Nanny’s kitchen was our family’s favorite gathering spot. There was always a pot of coffee waiting, cookies in the cookie jar (usually peanut butter or oatmeal) and cards at hand. Many evenings passed with all of us, including the cousins, packed around the table playing Liverpool rummy for a quarter game-5 cents a hand and low score takes the pot. Nanny was a ruthless card player, and sometimes she won. She’d gloat when she was about to go out. “Oh my,” or “would you look at this?” she’d say. Then one by one she’d lay down her cards. It would be our turn to laugh when the hand she gleefully laid down was the wrong one.
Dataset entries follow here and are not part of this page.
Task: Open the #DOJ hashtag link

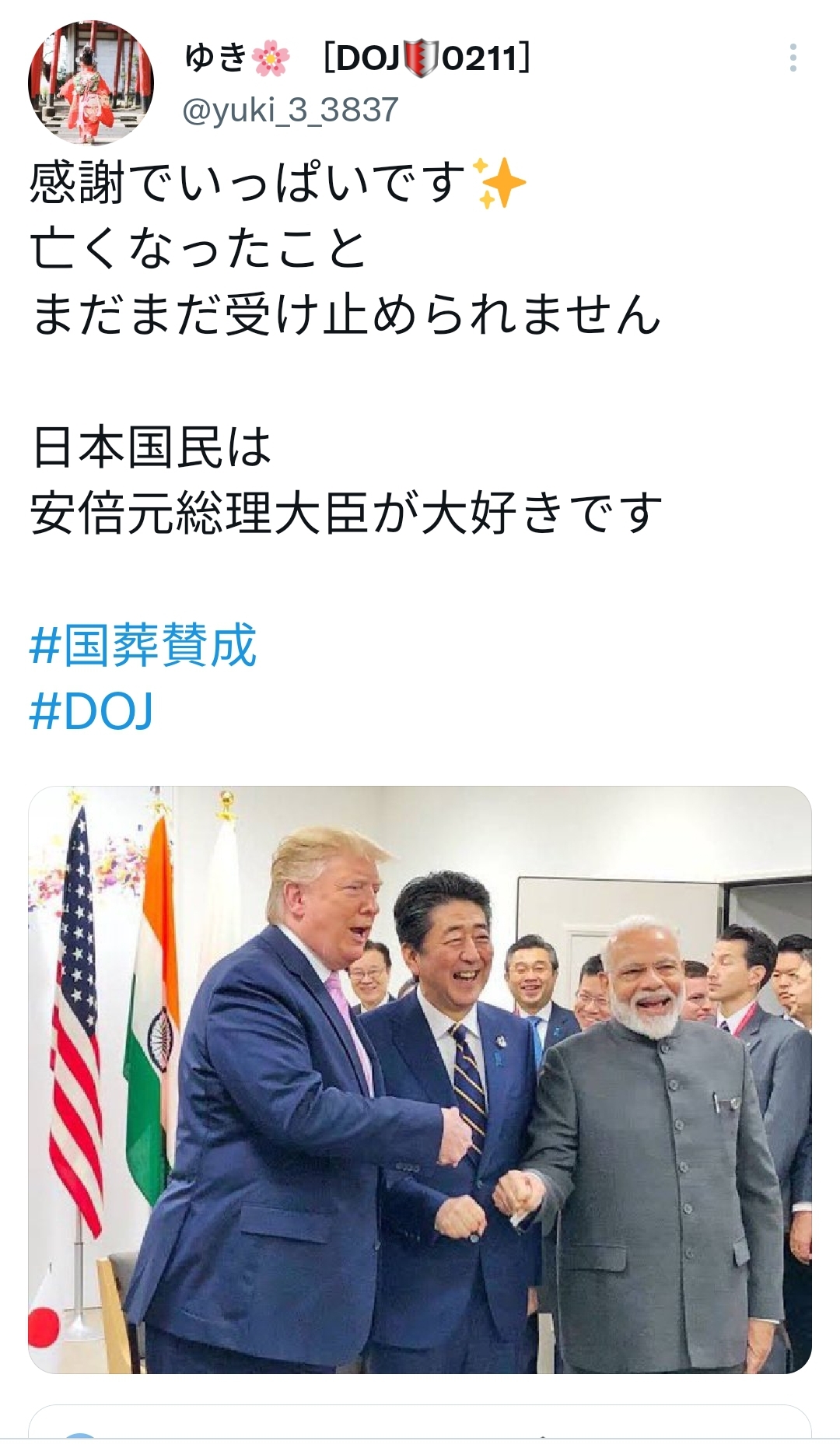Action: (x=92, y=711)
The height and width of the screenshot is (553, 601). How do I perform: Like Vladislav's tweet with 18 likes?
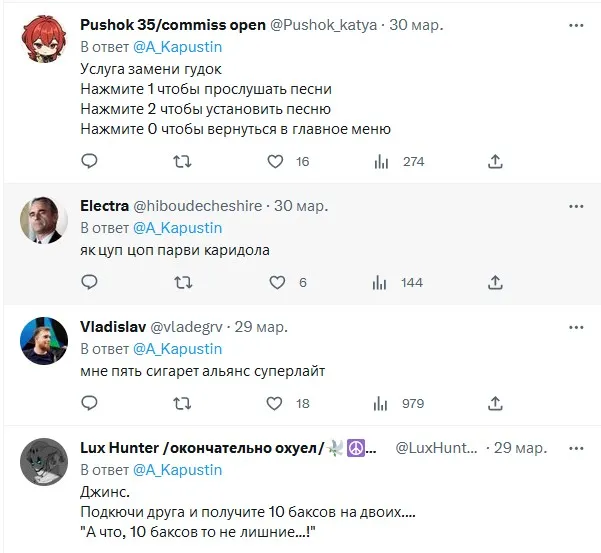[x=277, y=403]
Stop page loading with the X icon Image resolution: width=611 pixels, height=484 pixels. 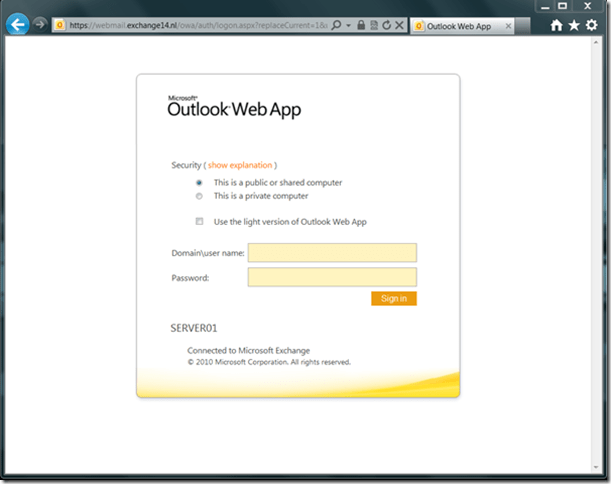tap(399, 24)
The only left-hander in the family, Nanny taught herself to knit, crochet, tat, and embroider by watching yarn sales people. In those days, yarn companies would send employees out to stores to give handicraft lessons and demonstrations to increase sales. Nanny would watch the reflection of the demonstrations in the store window and learn in reverse. My mother and I are also left-handed, and Nanny was always happy to teach us what she knew, and fix our mistakes, and finish our projects. Her motto: “make the back as pretty as the front.”

Joe and I spent summers in Watsonville at my grandparent’s 2-bedroom house. He’d sleep in the front bedroom with Poppy, who went to sleep early and snored. Nanny and I slept in the back room were we’d whisper sleep meditations—”toes relax, feet relax, shins relax. knees relax”—which never worked. Bored and lonely in the front room, Joe would creepy crawl down the hall and try to sneak under our bed without us catching him. Then suddenly, he’d lunge up and POUNCE! I’d scream and Nanny would laugh.

My son Max was a beautiful baby with blond curls, big eyes, and a really big, round Charlie Brown head. One day Nanny and Mom decided to see just how big his head was so they took him to the store and tried hats on him. None of the boy hats fit, so they decided to try the ruffled girlie hats on him, the fussier the better and laughed until they cried.

A meticulous housekeeper, Nanny dust mopped her kitchen daily, sometimes more often. When my daughter Lexi was about 2, she’d race to the dust mop, stand on top and wrap her arms around the handle. Nanny would shake the handle and holler at her to “get off, Lexi…get off right this instant.” Lexi just looked up at her scolding and giggled—it was all part of the dust mop ride.

We laughed at Nanny’s funeral. I was sitting in the front pew with Mom, Max and Alexis, Aunt Evelyn and her husband, Uncle Joe. Alexis, just old enough to pay attention to the happenings at her first Catholic mass, got the giggles when she noticed “the old people sticking their tongues out” at the priests giving communion. Lexi has a laugh that rolls up from her belly, the contagious kind, and before long we were all laughing. Mom kept trying to shush us, which made us all, especially Aunt Evelyn, laugh louder. “Nellie would have loved this,” she said. And we all knew it was true.

Pour a “hot” cup of coffee—”milk and 2 sugars, please”—pass around the cookie jar and break out the cards for one more game of Liverpool. Deal Nanny in!